A police dog named Riggs as well as extra officers from Trail were brought in to help find the suspect.
After police interviewed witnesses, searched the area, and tentatively identified the suspect's car, Orr said a constable with Castlegar’s Crime Reduction Unit was able to positively identify the fleeing suspect on a surveillance video, and police headed to the man’s house.
“On the way to his house, we spotted him – he had re-armed himself and was preparing to commit another robbery,” Orr said. “Five minutes would’ve made the difference – if we’d been even five minutes later getting there, we would have been looking at a second robbery.
“The suspect was …taken down at gunpoint by attending members.”

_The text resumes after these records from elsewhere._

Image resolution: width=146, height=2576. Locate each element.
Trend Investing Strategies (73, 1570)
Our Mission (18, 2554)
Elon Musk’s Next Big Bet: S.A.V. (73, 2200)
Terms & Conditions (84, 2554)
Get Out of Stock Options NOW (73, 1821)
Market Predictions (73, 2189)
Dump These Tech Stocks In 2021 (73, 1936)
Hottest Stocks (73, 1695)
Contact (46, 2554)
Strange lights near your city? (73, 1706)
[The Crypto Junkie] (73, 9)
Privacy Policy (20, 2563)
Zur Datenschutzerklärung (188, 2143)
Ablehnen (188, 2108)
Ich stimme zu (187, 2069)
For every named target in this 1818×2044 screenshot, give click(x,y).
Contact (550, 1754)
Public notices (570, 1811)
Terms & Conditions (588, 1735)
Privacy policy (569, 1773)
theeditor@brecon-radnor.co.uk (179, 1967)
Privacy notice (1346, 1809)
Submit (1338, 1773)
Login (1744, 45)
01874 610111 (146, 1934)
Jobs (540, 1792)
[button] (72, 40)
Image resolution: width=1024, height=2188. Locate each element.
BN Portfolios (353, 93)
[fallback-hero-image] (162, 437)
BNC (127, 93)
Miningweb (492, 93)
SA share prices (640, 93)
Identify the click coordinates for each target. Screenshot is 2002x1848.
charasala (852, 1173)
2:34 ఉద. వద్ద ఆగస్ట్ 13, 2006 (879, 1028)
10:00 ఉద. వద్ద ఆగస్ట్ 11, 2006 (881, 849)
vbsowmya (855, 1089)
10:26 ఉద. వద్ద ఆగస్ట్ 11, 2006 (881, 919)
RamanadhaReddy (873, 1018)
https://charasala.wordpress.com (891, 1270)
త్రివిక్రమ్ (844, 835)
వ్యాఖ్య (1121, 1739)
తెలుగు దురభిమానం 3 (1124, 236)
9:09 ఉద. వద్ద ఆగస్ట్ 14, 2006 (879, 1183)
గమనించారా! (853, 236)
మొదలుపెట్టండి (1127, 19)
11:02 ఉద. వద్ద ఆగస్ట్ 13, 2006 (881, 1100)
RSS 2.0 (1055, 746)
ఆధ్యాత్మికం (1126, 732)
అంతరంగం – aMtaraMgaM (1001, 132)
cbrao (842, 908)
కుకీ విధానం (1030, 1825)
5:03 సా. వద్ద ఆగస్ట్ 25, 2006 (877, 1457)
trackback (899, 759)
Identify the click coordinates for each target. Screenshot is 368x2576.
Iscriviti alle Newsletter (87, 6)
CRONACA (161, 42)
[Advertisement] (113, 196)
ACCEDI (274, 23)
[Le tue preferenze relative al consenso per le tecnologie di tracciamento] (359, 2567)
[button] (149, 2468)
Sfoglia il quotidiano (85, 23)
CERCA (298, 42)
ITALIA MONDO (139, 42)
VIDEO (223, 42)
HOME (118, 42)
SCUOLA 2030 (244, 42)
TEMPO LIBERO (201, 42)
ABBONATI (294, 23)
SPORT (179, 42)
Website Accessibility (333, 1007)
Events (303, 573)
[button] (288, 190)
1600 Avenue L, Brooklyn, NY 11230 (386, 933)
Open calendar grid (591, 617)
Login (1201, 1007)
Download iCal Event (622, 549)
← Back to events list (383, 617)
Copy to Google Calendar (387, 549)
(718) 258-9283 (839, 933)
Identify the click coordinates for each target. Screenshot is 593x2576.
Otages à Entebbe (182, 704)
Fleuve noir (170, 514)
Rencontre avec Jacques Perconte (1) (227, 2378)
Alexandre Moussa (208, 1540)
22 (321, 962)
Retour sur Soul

Orr said the man is well known to police, and RCMP are recommending charges of robbery, assault with a weapon, possession of a weapon for a purpose dangerous to the public peace, and wearing a disguise with intent while committing an offence.
Orr said the outcome was positive this time, but he doesn’t recommend confronting an armed assailant.
“I’d recommend that you give the person what they want, and let us do our job,” he said. “Chances are much lower that you’ll get hurt that way."